天の川銀河の小さな衛星銀河であるSegue 1は、その大きさに対して予想をはるかに超える超大質量ブラックホールを内包している。この発見は、こうした矮小銀河が主に暗黒物質によって結びついているという長年の仮定に挑戦する。研究者たちはコンピュータモデルを使用して、銀河の中心にブラックホールの存在を明らかにした。
Segue 1は、天の川銀河の最も小さな銀河近隣の一つで、わずか約1,000個の恒星しか持たず、天の川銀河の数百億個に比べて極めて小さい。

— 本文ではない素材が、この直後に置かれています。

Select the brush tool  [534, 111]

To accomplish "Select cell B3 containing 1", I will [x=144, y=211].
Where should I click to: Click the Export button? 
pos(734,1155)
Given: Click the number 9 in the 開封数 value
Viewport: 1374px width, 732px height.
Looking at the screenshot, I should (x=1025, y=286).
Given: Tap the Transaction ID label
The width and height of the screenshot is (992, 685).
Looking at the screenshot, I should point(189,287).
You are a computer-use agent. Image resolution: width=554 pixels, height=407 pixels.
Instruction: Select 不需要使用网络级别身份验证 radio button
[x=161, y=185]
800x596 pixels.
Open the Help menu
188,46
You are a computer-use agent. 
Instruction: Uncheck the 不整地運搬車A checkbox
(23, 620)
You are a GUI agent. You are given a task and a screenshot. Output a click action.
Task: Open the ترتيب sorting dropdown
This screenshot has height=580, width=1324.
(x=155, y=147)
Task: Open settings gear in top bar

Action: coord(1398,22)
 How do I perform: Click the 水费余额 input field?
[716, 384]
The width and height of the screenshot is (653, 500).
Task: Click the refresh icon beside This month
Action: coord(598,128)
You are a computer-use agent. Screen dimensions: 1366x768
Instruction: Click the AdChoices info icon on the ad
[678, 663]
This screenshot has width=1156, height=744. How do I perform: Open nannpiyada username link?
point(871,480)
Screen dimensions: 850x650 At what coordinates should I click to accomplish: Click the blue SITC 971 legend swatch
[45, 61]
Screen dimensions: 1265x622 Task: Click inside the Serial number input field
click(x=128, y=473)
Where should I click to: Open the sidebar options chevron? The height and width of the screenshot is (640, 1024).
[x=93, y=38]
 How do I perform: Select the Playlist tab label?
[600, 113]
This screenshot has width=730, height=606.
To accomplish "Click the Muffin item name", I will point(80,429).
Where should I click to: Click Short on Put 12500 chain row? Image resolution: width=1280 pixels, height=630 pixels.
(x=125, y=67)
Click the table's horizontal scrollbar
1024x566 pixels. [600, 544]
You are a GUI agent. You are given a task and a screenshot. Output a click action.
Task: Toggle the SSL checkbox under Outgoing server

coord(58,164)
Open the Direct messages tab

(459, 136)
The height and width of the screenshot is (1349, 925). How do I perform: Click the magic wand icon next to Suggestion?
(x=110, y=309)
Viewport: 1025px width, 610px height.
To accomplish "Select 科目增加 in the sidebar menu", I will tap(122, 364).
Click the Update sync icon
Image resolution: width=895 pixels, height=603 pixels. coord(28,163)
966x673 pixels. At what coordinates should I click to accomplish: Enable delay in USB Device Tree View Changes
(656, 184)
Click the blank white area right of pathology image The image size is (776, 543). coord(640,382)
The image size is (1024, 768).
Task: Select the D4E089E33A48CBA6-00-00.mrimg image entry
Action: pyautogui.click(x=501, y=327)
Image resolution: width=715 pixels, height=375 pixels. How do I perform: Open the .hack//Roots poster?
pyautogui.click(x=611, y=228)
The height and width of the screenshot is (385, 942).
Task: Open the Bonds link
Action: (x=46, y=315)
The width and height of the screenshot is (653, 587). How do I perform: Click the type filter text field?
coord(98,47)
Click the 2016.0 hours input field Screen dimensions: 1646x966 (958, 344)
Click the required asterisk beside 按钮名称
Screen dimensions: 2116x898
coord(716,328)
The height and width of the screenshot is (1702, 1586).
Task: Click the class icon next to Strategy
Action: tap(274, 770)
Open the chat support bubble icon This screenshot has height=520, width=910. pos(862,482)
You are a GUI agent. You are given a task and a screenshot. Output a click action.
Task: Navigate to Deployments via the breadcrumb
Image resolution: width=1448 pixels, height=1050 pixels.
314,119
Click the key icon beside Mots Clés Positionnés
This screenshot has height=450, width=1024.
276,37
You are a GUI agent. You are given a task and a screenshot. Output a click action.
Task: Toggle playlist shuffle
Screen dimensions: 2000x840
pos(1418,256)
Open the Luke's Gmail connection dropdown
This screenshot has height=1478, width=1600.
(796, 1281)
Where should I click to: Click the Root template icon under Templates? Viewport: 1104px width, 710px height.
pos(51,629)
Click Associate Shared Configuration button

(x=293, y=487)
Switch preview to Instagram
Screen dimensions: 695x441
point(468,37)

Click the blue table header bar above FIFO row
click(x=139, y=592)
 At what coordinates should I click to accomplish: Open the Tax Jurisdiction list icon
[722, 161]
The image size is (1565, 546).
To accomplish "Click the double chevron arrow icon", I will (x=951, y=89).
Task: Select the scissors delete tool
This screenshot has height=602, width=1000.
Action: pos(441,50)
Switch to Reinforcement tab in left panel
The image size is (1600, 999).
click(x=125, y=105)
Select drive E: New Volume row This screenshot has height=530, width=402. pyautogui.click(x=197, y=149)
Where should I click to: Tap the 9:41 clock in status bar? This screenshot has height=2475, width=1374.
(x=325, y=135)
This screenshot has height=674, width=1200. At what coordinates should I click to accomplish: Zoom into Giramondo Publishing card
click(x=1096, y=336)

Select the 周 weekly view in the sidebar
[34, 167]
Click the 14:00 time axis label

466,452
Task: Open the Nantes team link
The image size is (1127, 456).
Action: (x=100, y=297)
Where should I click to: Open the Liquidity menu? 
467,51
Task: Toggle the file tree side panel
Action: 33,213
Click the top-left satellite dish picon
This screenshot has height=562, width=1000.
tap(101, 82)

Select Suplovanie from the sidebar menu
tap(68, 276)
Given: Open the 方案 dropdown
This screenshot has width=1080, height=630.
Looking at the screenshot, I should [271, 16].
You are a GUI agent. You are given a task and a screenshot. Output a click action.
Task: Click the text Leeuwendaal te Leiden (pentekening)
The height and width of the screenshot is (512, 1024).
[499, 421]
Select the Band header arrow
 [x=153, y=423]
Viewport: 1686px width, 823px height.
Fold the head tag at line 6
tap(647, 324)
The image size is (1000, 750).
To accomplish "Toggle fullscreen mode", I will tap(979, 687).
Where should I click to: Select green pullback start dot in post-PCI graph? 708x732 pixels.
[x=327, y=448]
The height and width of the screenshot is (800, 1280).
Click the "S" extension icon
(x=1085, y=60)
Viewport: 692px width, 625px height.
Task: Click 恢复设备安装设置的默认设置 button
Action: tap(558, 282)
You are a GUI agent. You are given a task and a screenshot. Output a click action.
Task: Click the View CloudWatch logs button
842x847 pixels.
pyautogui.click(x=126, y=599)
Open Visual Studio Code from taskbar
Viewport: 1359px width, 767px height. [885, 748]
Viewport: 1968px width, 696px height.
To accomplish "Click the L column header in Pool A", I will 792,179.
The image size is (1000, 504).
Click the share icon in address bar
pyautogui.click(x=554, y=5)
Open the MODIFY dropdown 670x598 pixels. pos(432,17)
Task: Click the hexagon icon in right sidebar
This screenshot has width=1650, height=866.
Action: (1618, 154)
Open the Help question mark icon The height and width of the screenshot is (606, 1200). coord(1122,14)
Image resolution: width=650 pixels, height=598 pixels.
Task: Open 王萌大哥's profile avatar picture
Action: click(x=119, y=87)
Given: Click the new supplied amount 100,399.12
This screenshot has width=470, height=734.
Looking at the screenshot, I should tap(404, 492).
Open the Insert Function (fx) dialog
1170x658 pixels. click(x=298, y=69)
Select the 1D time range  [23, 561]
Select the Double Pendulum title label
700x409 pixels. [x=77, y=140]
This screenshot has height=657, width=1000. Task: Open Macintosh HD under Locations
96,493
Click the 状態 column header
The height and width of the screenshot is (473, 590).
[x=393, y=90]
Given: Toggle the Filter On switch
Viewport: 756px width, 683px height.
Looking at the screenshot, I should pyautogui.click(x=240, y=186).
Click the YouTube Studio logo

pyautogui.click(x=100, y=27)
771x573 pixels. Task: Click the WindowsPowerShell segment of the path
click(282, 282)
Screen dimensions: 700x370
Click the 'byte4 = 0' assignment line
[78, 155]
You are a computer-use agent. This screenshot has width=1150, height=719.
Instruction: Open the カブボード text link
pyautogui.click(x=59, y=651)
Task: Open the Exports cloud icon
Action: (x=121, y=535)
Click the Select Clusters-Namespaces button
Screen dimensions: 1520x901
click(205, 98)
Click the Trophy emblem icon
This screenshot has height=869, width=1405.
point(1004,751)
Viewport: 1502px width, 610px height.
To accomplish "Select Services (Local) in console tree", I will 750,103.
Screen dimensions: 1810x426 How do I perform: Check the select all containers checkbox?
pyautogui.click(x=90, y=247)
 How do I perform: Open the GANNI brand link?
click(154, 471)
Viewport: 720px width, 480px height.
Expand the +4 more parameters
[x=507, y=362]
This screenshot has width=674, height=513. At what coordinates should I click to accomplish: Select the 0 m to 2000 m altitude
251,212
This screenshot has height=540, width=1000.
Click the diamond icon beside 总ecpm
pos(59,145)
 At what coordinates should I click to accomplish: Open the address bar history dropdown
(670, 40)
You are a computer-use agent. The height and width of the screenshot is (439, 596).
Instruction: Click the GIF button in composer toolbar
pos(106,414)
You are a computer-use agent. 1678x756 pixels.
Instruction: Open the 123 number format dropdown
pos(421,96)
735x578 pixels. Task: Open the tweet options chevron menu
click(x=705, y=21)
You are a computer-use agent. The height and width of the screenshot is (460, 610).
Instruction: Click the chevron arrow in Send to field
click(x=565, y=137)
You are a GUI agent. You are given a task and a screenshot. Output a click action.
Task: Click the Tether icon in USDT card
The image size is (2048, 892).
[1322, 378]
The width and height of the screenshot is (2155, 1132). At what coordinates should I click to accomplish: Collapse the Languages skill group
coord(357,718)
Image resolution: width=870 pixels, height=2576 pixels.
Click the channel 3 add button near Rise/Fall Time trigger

恒星の重力がそれを結びつけるのに不十分であるため、長らく暗黒物質が支配的だと考えられてきたが、この銀河は今や中心に超大質量ブラックホールを宿していることが明らかになった。このブラックホールは、Segue 1のすべての恒星を合わせた質量の約10倍で、質量は約45万個の太陽に相当する。
サンアントニオのテキサス大学で働くナサニエル・ルハンと彼の同僚たちは、Segue 1のダイナミクスをモデル化するために広範なコンピュータシミュレーションを実行した。彼らは当初、暗黒物質が鍵となる要素だと期待していたが、そうではなかった。「私は何十万ものモデルを実行したが、どれも適合しなかった」とルハンは語った。「そしてついにブラックホールの質量をいじってみたら、突然うまくいった。」
この銀河の恒星は、宇宙の最初の恒星の約4億年後に形成されたことを示唆しており、そのような巨大なブラックホールが成長する時間はほとんどなく、特に天の川銀河が近くのガスを吸い寄せていることを考えると、この事実は早い宇宙におけるブラックホールの形成についての疑問を投げかける。
「これは、おそらく私たちが思っていたよりも多くの超大質量ブラックホールが存在することを意味する」とルハンは指摘した。これらは、以前暗黒物質に帰せられていたいくつかの重力効果を説明する可能性がある。しかし、Segue 1が他の矮小銀河を代表するかどうかは不明で、さらなる探索を促している。この発見はThe Astrophysical Journal Lettersに掲載されている(DOI: 10.3847/2041-8213/ae0b4f)。